My undergraduate thesis advisor, Allen Neuringer, a wonderfully creative, personable, and highly renowned Psychologist is retiring this coming year. In his honor, the Psychology Department at Reed held a conference-style reunion for academic and non-academic Psychologists from all graduating years. Allen has done tremendously interesting work on the reinforcement of variable behavior and is a proponent of self-experimentation. He has been an extraordinary mentor to me and to generations of Reed graduates.

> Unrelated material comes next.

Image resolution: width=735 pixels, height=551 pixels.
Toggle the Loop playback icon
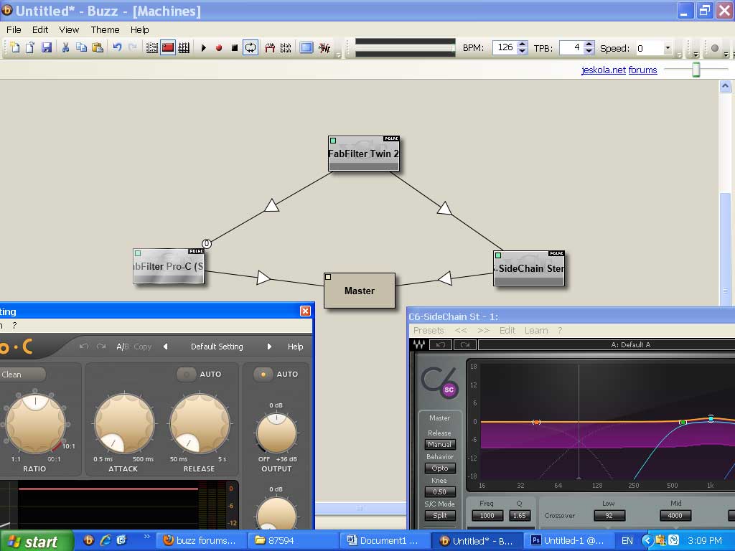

On the first day of the associated conference, I presented my new work on the “SIMPLE” model, a general model of social behavior (see the research page of my website) and had the opportunity to meet a number of researchers with unconventional approaches to scientific inquiry. Among the highlights were:

1) meeting and developing a potential collaboration with Jon Schull of Rochester Institute of Technology on innovation and agent-environment interaction

2) talking with Seth Roberts, self-experimenter, author of the book “The Shangri-La Diet,” and professor emeritus at Berkley, about the potential importance of oscillations in resource availability (and other environmental inputs) in shaping eating and social behavior, and

3) hearing Michael Owren’s talk on laughter and speaking with him afterwards about the relationship between his theoretical approach to signaling and the passive/active signaling distinction I developed in the final chapter of my dissertation.